Muito antes de Alice Waters ter dado o pontapé de saída para o movimento "slow food" na América, antes de os chefes de cozinha de Noma terem dado destaque à comida colhida, e muito antes de "farm-to-table" e "locavore" terem entrado na moda e fazerem parte do vocabulário do norte-americano médio, gerações de mestres desconhecidos estavam a aperfeiçoar as técnicas de fermentação, desidratação e colheita de alimentos com uma honestidade inigualável, no refúgio silencioso dos templos de toda a Coreia.
A culinária dos templos coreanos existe há aproximadamente 1.600 anos, desde a fundação do templo Jinkwansa, e está enraizada em alguns princípios simples que all ao conceito budista de desapego. all os ingredientes e refeições all são elaborados com elegância e abundância para servir à saúde e serem consumidos em porções adequadas como fonte de clareza mental e física – uma linhagem de meditação. Entre os muitos budistas zen que praticam esta arte, destacamos Jeong Kwan, uma freira que reside no eremitério Chunjinam do templo Baekyangsa, 272 km a sul de Seul, que recentemente chamou a atenção de alguns dos mais renomados líderes internacionais da gastronomia e tem sido comparada a chefs como Michel Bras e Alain Passard, Dan Marber e David Kinch, René Redzepi e outros.

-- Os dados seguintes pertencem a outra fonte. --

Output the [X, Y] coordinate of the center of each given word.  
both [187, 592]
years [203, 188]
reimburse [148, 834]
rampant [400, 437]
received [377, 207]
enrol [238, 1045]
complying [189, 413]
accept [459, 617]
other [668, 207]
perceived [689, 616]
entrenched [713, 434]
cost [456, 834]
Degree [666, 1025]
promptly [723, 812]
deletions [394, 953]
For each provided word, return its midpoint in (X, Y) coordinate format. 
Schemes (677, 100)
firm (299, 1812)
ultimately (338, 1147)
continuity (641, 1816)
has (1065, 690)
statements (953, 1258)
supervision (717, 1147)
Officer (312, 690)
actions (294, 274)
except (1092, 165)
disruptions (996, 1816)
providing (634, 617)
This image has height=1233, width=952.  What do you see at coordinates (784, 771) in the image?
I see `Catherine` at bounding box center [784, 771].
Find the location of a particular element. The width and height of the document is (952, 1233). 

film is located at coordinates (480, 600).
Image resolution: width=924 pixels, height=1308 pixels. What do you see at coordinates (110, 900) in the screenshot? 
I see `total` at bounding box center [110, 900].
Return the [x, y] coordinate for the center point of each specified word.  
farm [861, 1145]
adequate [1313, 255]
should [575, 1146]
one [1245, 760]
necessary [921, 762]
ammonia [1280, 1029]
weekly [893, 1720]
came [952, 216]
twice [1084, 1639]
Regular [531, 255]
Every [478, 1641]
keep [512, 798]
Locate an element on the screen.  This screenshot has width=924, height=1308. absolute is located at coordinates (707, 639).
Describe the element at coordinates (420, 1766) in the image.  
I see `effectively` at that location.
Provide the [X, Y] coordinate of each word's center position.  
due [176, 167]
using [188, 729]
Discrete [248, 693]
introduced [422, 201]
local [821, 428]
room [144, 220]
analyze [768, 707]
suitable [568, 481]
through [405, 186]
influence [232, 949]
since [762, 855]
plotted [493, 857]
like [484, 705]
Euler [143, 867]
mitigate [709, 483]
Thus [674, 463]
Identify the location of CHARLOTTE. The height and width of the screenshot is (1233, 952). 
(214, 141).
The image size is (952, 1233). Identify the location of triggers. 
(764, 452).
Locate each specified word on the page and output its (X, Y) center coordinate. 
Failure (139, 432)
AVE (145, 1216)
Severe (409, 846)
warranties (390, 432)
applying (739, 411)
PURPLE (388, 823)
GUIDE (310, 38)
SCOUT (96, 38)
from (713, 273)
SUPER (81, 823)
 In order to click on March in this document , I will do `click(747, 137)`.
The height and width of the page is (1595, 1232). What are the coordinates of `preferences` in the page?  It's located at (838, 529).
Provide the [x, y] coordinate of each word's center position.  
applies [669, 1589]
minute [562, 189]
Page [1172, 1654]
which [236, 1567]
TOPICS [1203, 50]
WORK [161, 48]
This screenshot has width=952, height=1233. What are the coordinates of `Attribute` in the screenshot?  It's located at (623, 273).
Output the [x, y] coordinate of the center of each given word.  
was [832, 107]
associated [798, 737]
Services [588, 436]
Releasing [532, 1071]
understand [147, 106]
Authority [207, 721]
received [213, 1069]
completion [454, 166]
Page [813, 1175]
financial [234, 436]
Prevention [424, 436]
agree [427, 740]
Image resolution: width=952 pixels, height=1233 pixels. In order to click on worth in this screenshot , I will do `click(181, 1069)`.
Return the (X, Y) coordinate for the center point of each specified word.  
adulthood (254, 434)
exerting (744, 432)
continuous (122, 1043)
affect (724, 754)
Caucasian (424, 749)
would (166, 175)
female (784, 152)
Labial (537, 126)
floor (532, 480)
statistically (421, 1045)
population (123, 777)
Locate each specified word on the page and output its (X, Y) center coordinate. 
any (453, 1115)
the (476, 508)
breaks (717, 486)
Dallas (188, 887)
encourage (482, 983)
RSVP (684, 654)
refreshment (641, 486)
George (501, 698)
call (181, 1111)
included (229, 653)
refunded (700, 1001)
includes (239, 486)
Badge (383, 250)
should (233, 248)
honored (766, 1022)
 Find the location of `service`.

Kwan acredita que "a melhor cozinha - a cozinha que é melhor para o nosso corpo e mais deliciosa para o nosso paladar - vem desta ligação íntima com frutas e vegetais, ervas e feijões, cogumelos e grãos. Na sua opinião, não deve haver distância entre um cozinheiro e os seus ingredientes.
Quer leve a generosidade do inverno para estados de saladas de inverno ou sopas quentes, deixamos-lhe as palavras profundamente simples de Jeong para levar para a sua vida quotidiana e para as suas refeições nesta estação, enquanto pratica a cozinha local e sazonal:
"Deixa a natureza tratar disso." - Jeong Kwan.